**What is required**
Set down exactly the lines from the one containing "Shopping With Us (84, 1107)" through the last line of the records below, both included, and nothing else.

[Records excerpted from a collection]
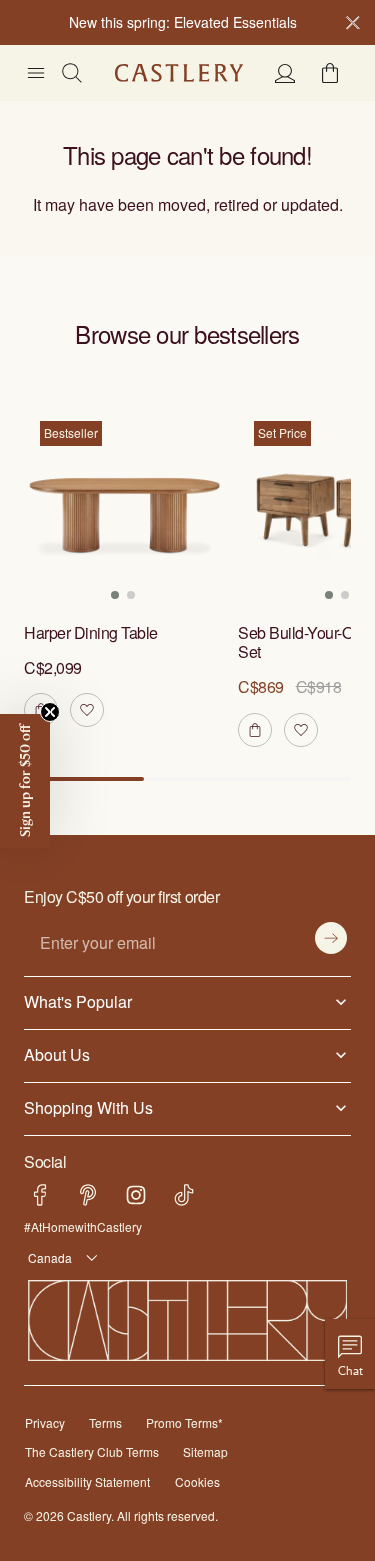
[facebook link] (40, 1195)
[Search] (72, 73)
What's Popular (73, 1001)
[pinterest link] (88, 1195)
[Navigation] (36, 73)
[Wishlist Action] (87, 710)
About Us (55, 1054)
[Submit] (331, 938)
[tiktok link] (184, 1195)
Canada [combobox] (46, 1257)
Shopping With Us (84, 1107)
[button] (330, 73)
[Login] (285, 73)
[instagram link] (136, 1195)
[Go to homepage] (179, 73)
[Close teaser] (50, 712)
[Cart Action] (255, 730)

**Output of the task**
Shopping With Us (84, 1107)
[button] (330, 73)
[Login] (285, 73)
[instagram link] (136, 1195)
[Go to homepage] (179, 73)
[Close teaser] (50, 712)
[Cart Action] (255, 730)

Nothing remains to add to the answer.